»»

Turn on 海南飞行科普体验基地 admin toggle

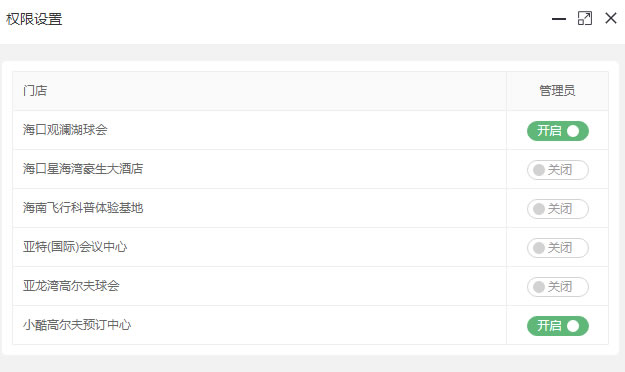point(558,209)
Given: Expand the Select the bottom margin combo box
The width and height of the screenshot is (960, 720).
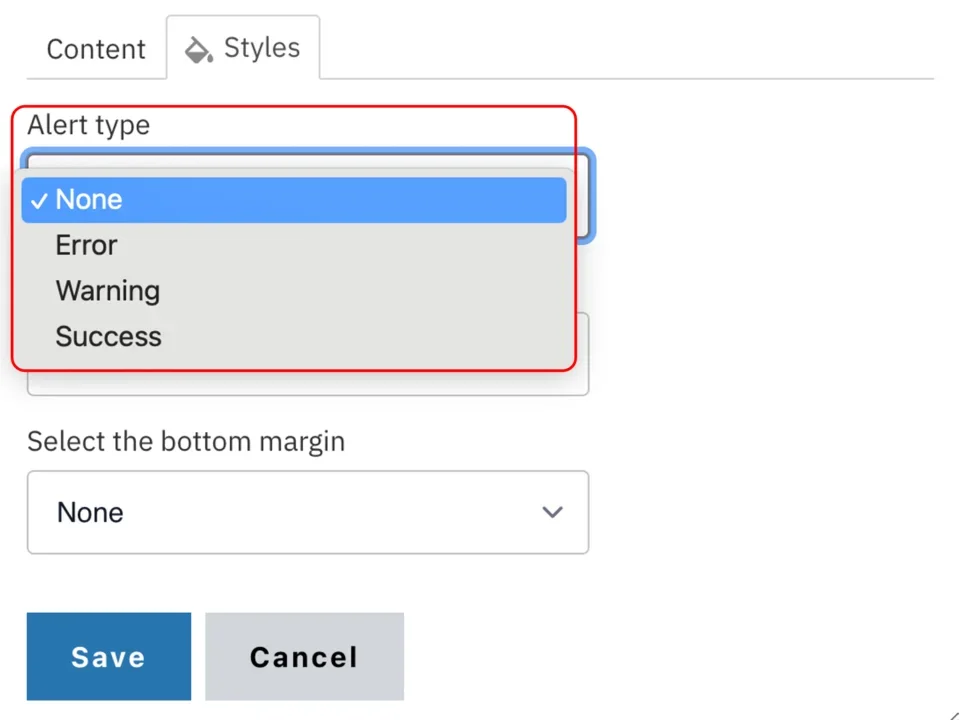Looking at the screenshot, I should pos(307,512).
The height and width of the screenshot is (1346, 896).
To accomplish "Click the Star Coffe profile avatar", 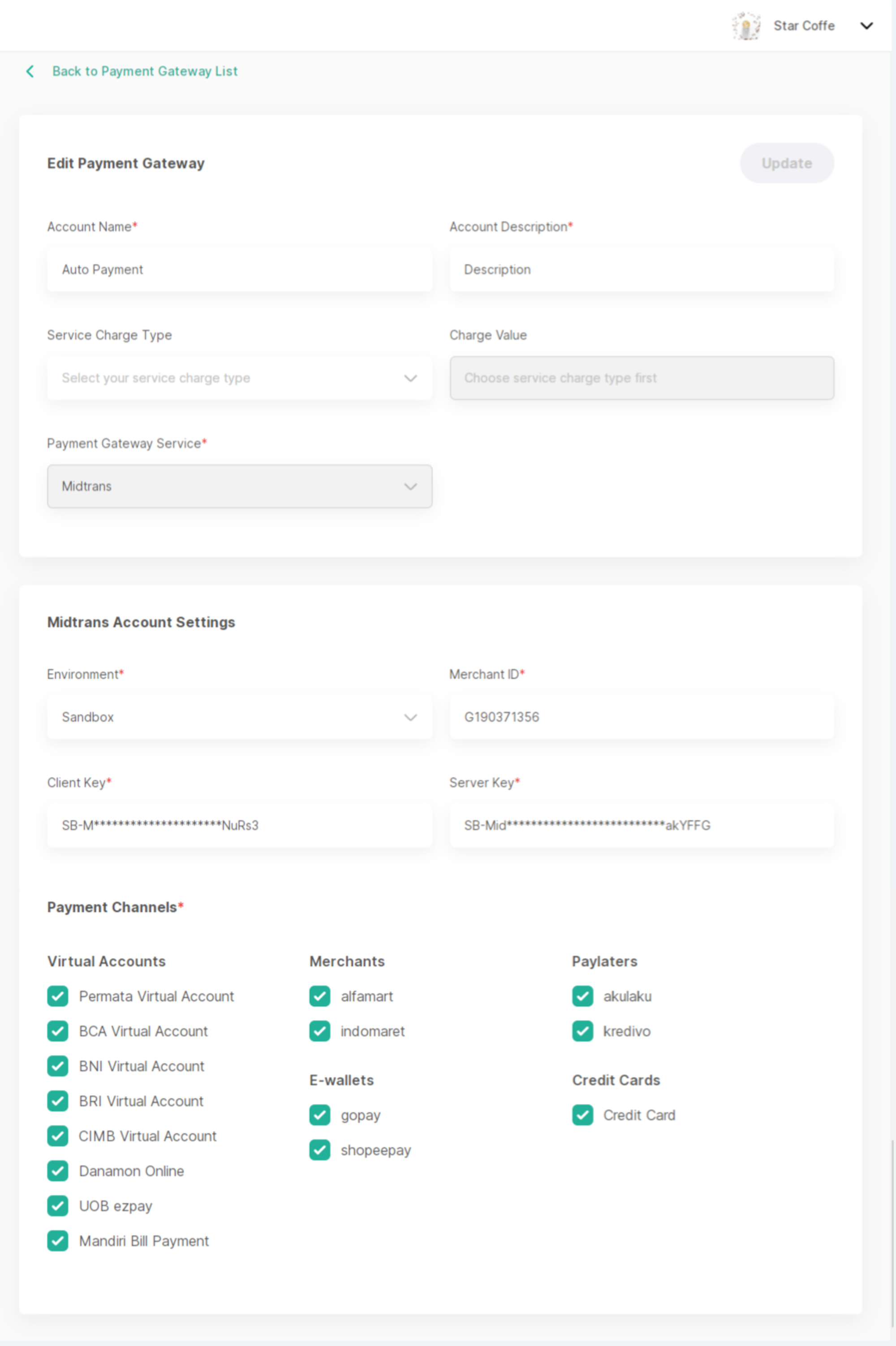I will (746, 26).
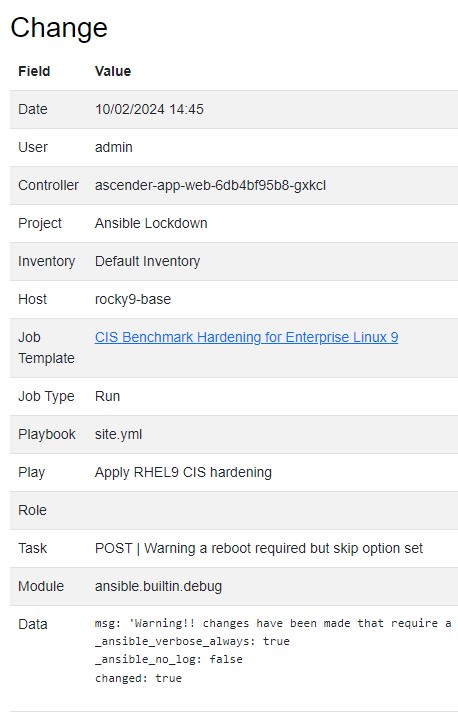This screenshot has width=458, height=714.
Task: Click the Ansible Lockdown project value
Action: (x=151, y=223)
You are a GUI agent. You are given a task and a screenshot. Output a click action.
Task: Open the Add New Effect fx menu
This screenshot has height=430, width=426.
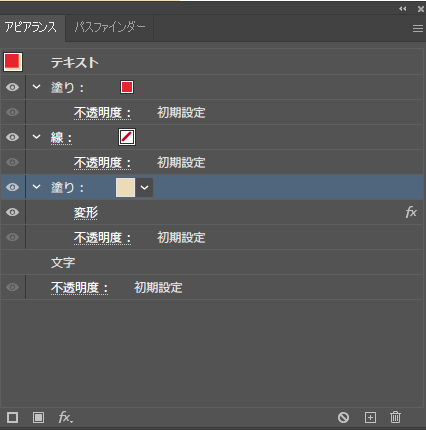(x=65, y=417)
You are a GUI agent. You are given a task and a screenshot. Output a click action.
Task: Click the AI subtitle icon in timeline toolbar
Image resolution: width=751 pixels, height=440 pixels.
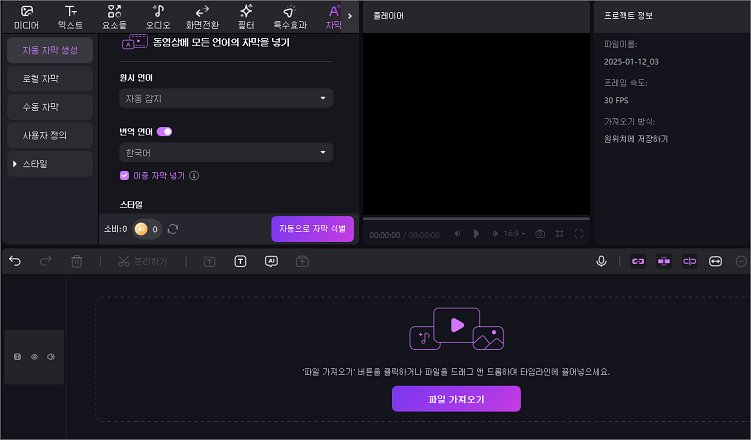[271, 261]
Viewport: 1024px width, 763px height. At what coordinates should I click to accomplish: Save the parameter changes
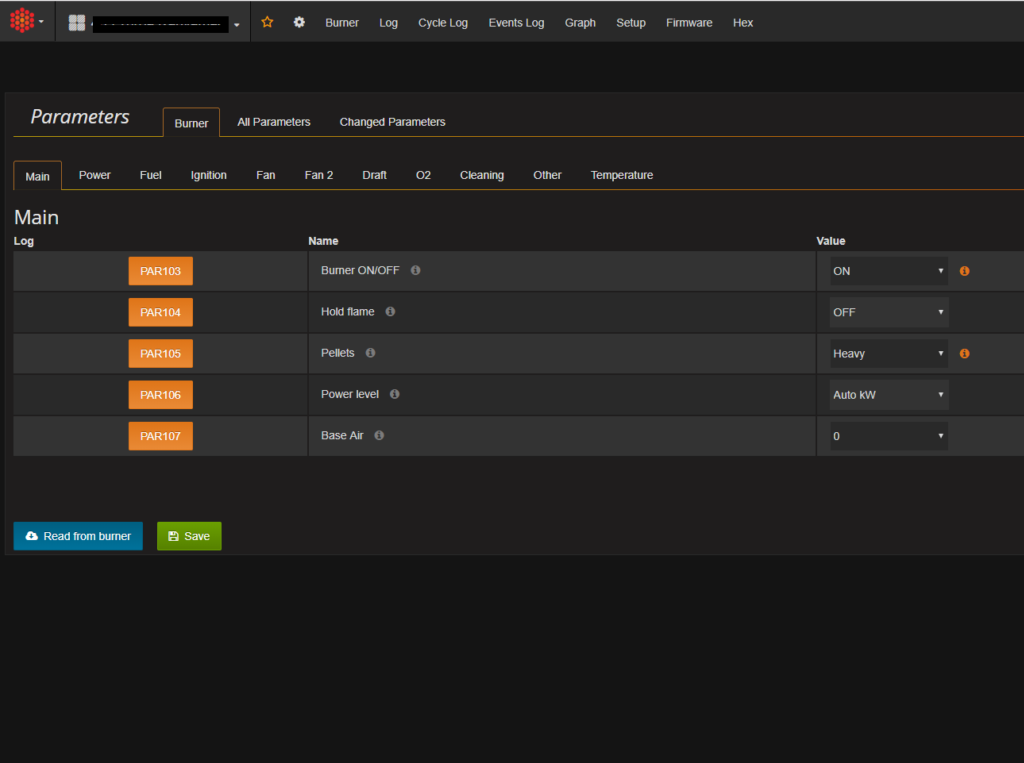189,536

««
»»

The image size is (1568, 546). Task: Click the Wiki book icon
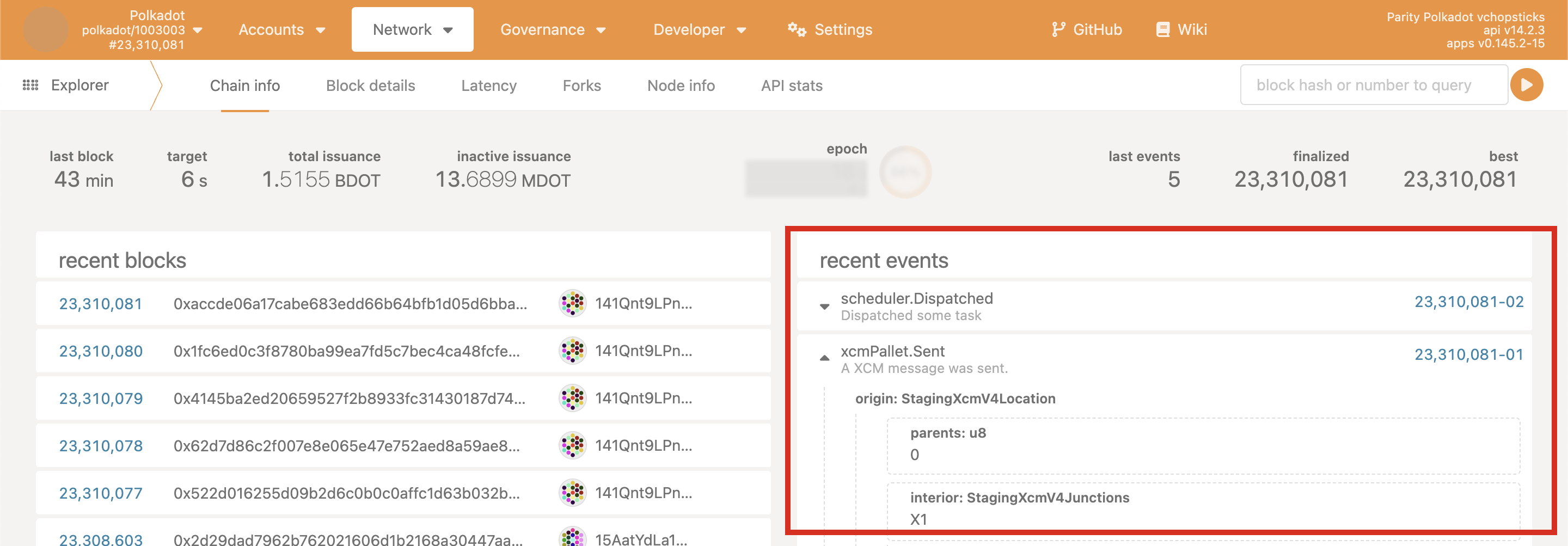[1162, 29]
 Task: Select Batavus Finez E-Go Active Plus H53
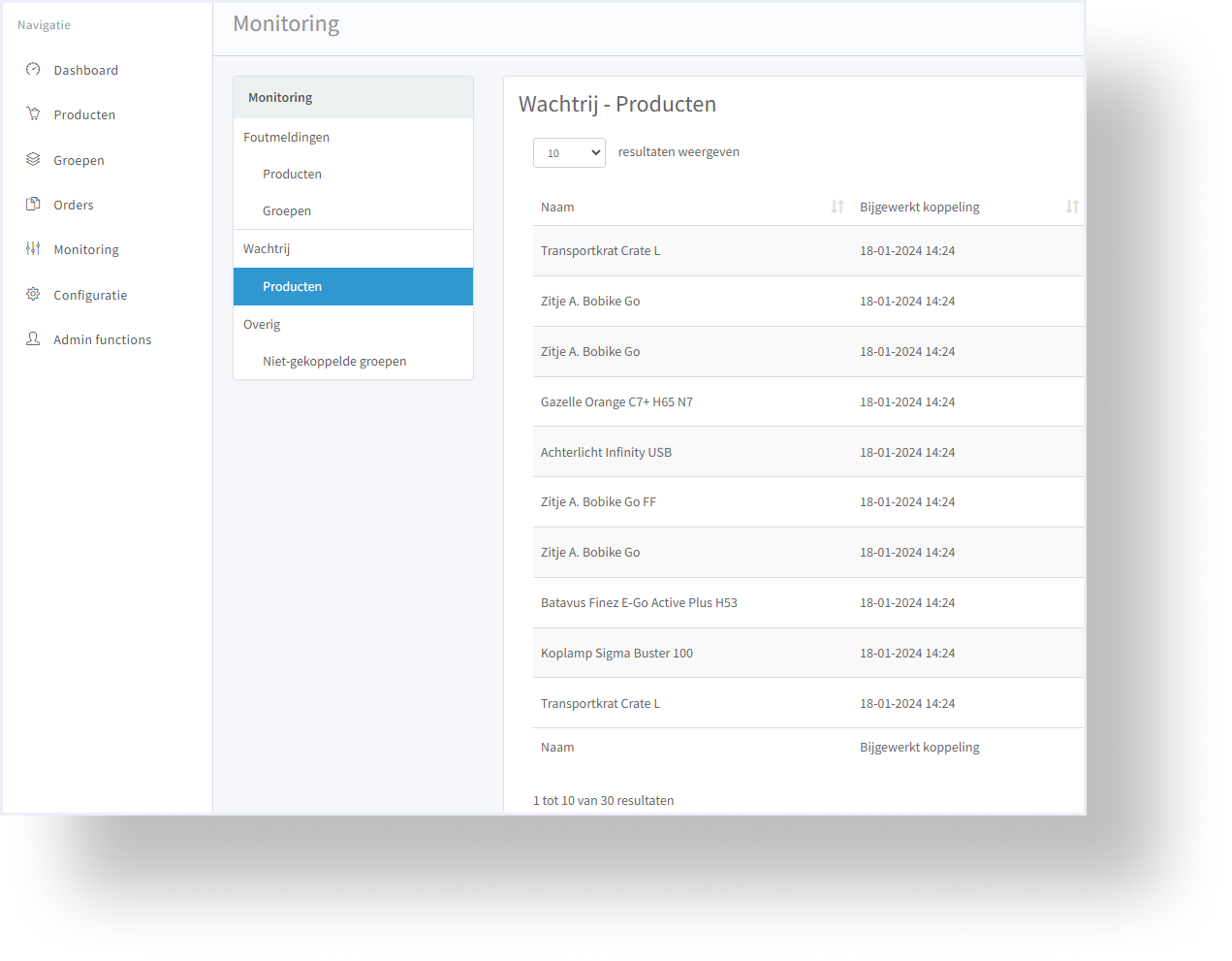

««

◆ To do:
Your answer should consist of the lines above between those holding "Turn on 海南飞行科普体验基地 admin toggle" and "The height and", inclusive, reproduced word for word and without pictures.

◆ Written solution:
Turn on 海南飞行科普体验基地 admin toggle

point(558,209)
Given: Expand the Select the bottom margin combo box
The width and height of the screenshot is (960, 720).
Looking at the screenshot, I should pos(307,512).
The height and width of the screenshot is (1346, 896).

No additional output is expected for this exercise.